The MLA and the Common Core State Standards Initiative: Continuing the Conversation

Originally published in the Summer 2014 MLA Newsletter

The ongoing implementation of the educational-reform plan known as the Common Core State Standards Initiative (CCSSI) is having a mixed reception. This gives MLA members an opportunity to join a conversation that has already begun in our association about what the initiative is and what it might mean for college teachers who have a serious interest in literacy instruction. Postsecondary educators in mathematics had a considerably greater influence on the CCSSI’s grade-by-grade guidelines for math instruction than did postsecondary educators in the several fields that contribute to literacy studies. It seems clear that college teachers of language, writing studies, literature, and new media studies need to communicate across our internal field boundaries—as well as across the problematic boundaries that separate college teachers of reading, writing, and speaking from their colleagues in secondary and primary schools—if we are to have a say in how the new standards are interpreted in the future. We’re now in an interlude between the release of the standards as a copyrighted Web site in 2010 and the rollout of the new standardized tests scheduled to be “fully operational” during the 2014–15 school year.

Of the forty-five states that quickly adopted the standards after they were released in 2010—encouraged to do so by deadlines for grants from the Obama administration’s Race to the Top Fund—two have withdrawn from the initiative, several have “paused” the implementation process, and others have pending legislation to opt out. Some commentators continue to take issue with the process by which the standards were developed: through a partnership between the National Governors Association Center for Best Practices and the Council of Chief State School Officers, in collaboration with Achieve, a bipartisan group of governors and corporate leaders—and with minimal input from teachers.1 Others have complained about the content of the CCSSI, especially about the English Language Arts (ELA) segment, which you can read at www.corestandards.org/ELA-Literacy. There have also been complaints about the influence that corporate interests have had on the standards and their accompanying standardized tests and about the uncommon speed with which the process moved forward, leaving little time for review or consultation with teachers in secondary and postsecondary education and no time at all for field-testing.2 Explicitly motivated by a post-Sputnik-like concern about American competitiveness in the global market, the CCSSI equates college and workplace readiness as measurable by the same metrics. Since “college readiness” is a major goal of the new standards, their implicit theories of education should matter to MLA members—and not just to those who teach anglophone curricula: the existing standards of the American Council on the Teaching of Foreign Languages have recently been aligned with those of the CCSSI, though what that might mean is not yet clear.3 More alignment projects are on the horizon: the Lumina Foundation envisions an educational reform that would align the CCSSI standards and outcomes measurements with those of two- and four-year colleges (“Starting”).

TASK DATA »
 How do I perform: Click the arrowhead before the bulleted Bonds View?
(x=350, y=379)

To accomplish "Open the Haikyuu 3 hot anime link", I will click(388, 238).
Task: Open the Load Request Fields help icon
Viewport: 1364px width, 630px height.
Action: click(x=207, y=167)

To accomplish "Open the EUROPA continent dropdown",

---

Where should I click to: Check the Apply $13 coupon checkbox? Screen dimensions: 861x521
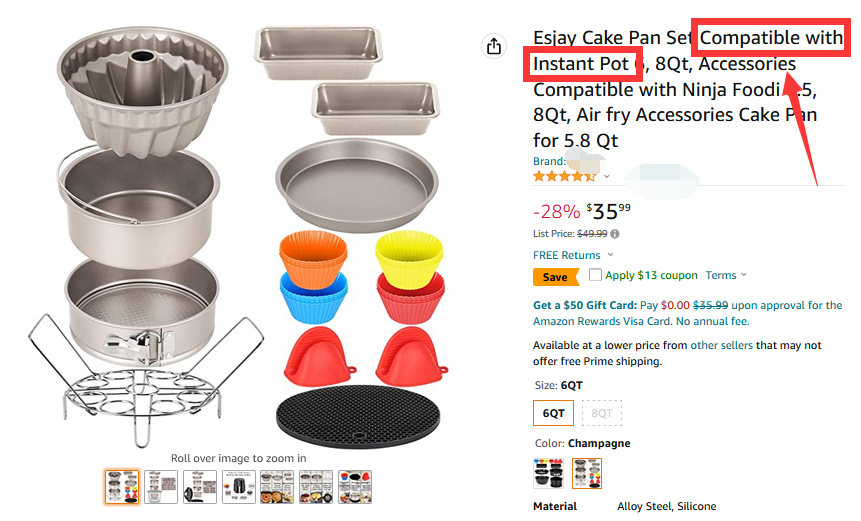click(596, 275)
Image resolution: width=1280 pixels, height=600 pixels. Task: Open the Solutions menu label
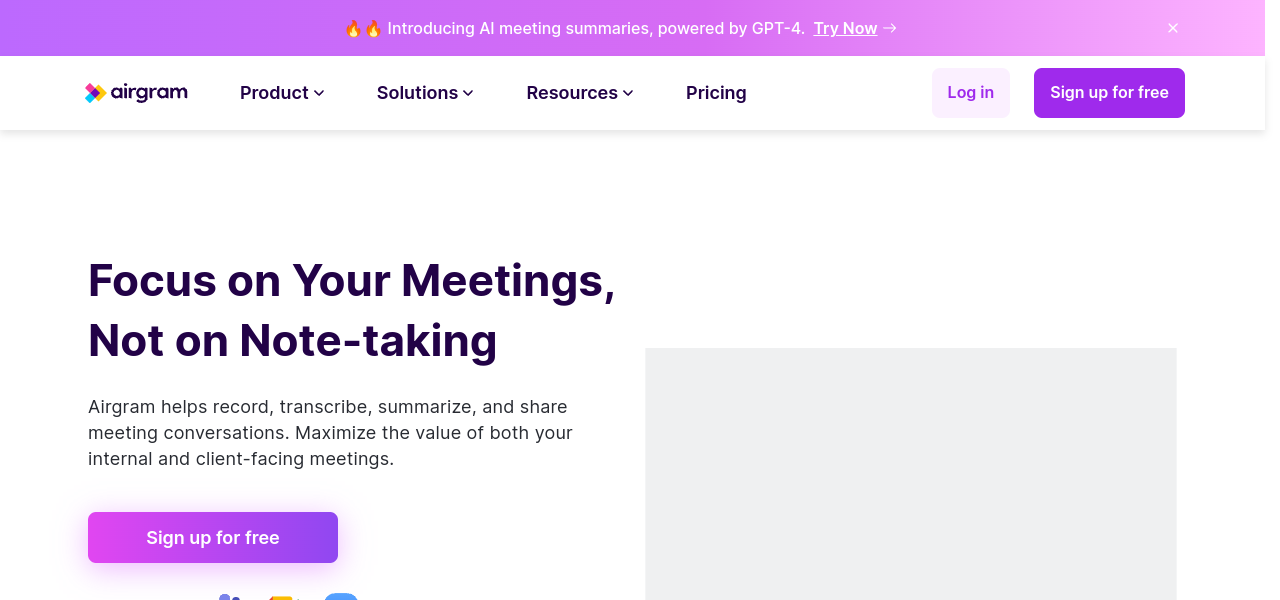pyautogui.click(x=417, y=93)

* * *

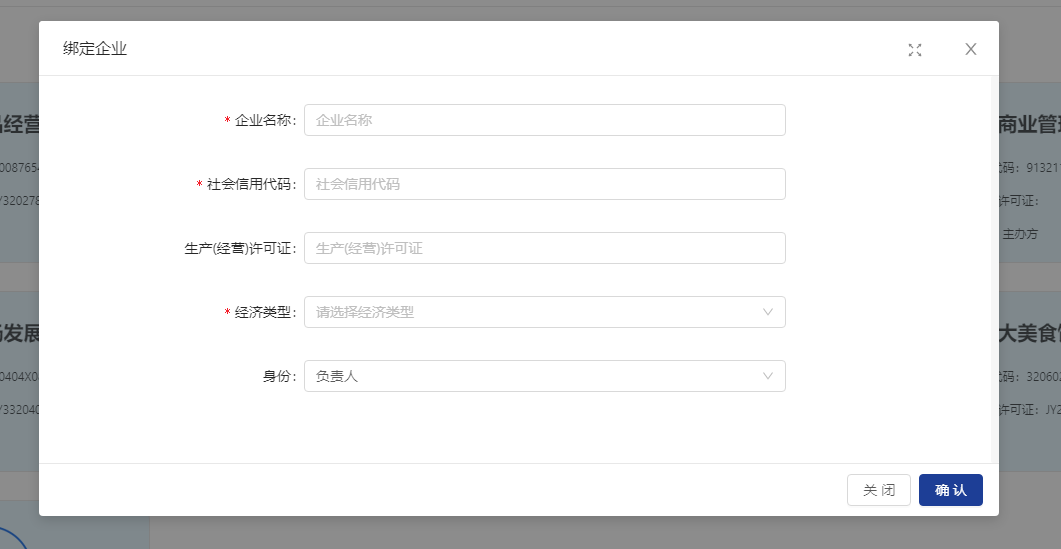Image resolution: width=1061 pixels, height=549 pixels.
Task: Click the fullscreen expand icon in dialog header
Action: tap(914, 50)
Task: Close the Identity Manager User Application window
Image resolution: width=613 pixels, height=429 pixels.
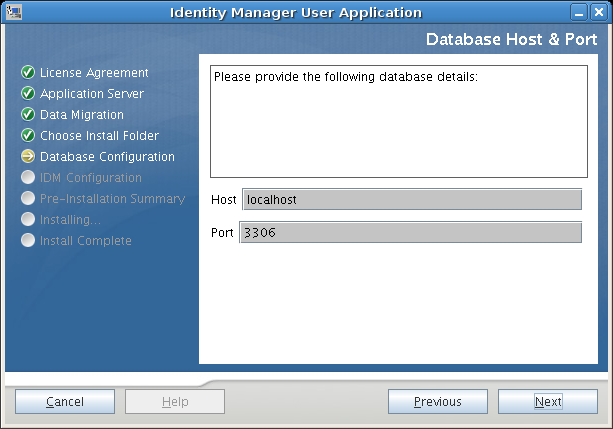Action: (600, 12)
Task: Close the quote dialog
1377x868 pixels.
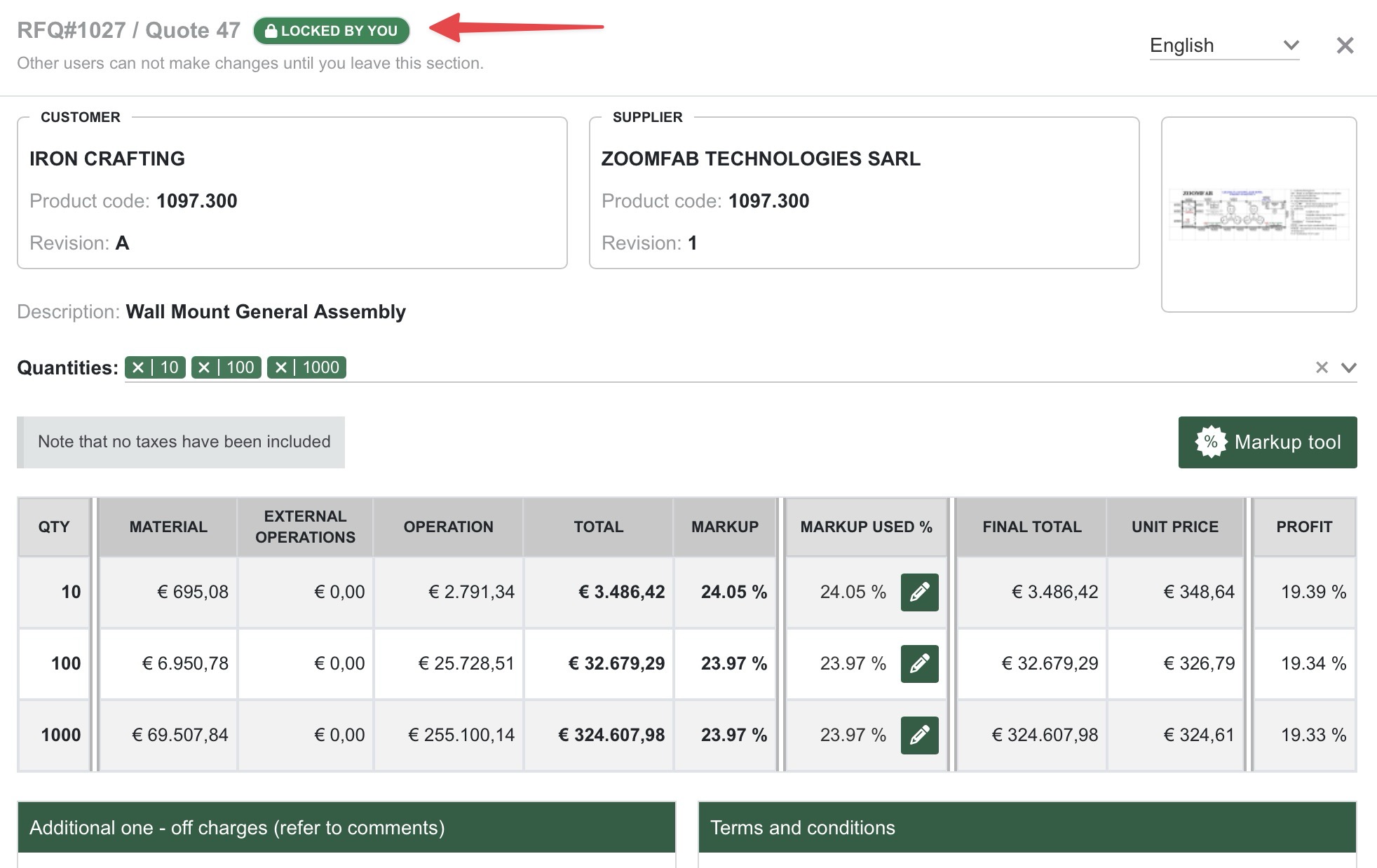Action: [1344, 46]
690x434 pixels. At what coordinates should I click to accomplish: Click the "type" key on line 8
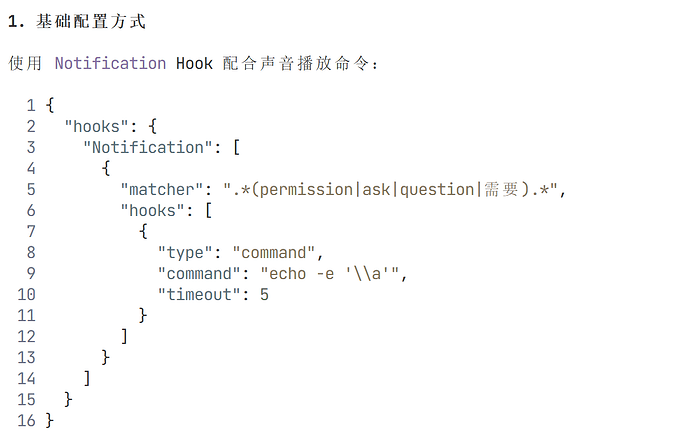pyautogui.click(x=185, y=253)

PARTS OF THE EXERCISE »
1. In the records, take the lines starting with the one containing "How do I perform: Click" and going on through the one containing "the EUROPA continent", and switch "dropdown" to "menu". Write those lines out again with nothing else changed.
2. Pick up the text on the MLA and the Common Core State Standards Initiative after its final sentence and continue it.

EXPECTED RESULTS »
1.
 How do I perform: Click the arrowhead before the bulleted Bonds View?
(x=350, y=379)

To accomplish "Open the Haikyuu 3 hot anime link", I will click(388, 238).
Task: Open the Load Request Fields help icon
Viewport: 1364px width, 630px height.
Action: click(x=207, y=167)

To accomplish "Open the EUROPA continent menu",

2.
Last fall’s meeting of the National Council of Teachers of English (NCTE), which I attended, included numerous panels that focused on the CCSSI; some criticized the initiative’s emphasis on argumentative writing based on textual evidence as a conservative return to New Criticism; others welcomed the detailed pedagogical guidelines as a significant improvement over the No Child Left Behind Act, which required that all US students be “proficient” in reading and math by 2014 but left it up to each state to decide how to measure proficiency and what to teach in order to reach that admirable but, in the event, chimerical goal. Many sessions explored ways in which the new standards might be implemented. From reading the program, going to sessions, and talking with Kent Williamson, the executive director of the NCTE, I surmise that supporters and opponents of the CCSSI are nearly equally divided (with some members probably on the fence or indifferent). The NCTE, appropriately, is taking no official position. As chair of a new MLA Executive Council subcommittee on K–16 education, I have learned much from those teachers who, for the sake of their students, are trying to make the best of the new standards while in many cases continuing to resist the emphasis on high-stakes testing and its influence on classroom practices. Many worry that the tests measuring both teacher and student performances are coming too soon for teachers to be adequately trained to succeed, and help students succeed, in reaching the democratic goal that the CCSSI articulates: a clear and accessible path to “college and career readiness for all students” (Common Core). Is that compatible with the other goal of the CCSSI: increasing the nation’s competitiveness in a global marketplace by improving US students’ currently mediocre reading, math, and science scores on tests developed by PISA (Programme for International Student Assessment) for countries in the Organisation for Economic Co-operation and Development (OECD)?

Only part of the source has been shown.